Functional chimera aptamer and molecular beacon based fluorescent detection of Staphylococcus aureus with strand displacement-target recycling amplification

Abstract

A fluorescent detection of Staphylococcus aureus (S. aureus) is established based on a finely designed functional chimera sequence, a molecular beacon (MB), and strand displacement target recycling. The chimera sequence, which consists of the aptamer sequence of S. aureus and the complementary sequence of MB, can form a hairpin structure due to the existence of intramolecular complementary regions. When S. aureus is present, it binds to the aptamer region of the chimera, opens the hairpin and unlocks the complementary sequence of MB. Subsequently, the MB is opened and intensive fluorescence signal is restored. To increase the sensitivity of the detection, signal amplification is achieved through strand displacement-based target recycling.
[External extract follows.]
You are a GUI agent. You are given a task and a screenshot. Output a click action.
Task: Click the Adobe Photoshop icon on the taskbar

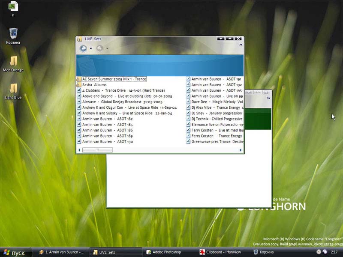coord(148,252)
With the catalysis of Nb. Bpu10I nicking endonuclease and Bsm DNA polymerase, the MB sequence can be cleaved and then elongated to form a complete duplex with the chimera, during which S. aureus is displaced from the chimera and proceeded to the next round of the reaction. This assay displays a linear correlation between the fluorescence intensity and the logarithm of the concentration of S. aureus within a broad concentration range from 80 CFU/mL to 8 × 106 CFU/mL. The detection limit of 39 CFU/mL can be derived. The assay was applied to detect S. aureus in different water samples, and satisfactory recovery and repeatability were achieved. Hence the designed chimera sequence and established assay have potential application in environmental pollution monitoring.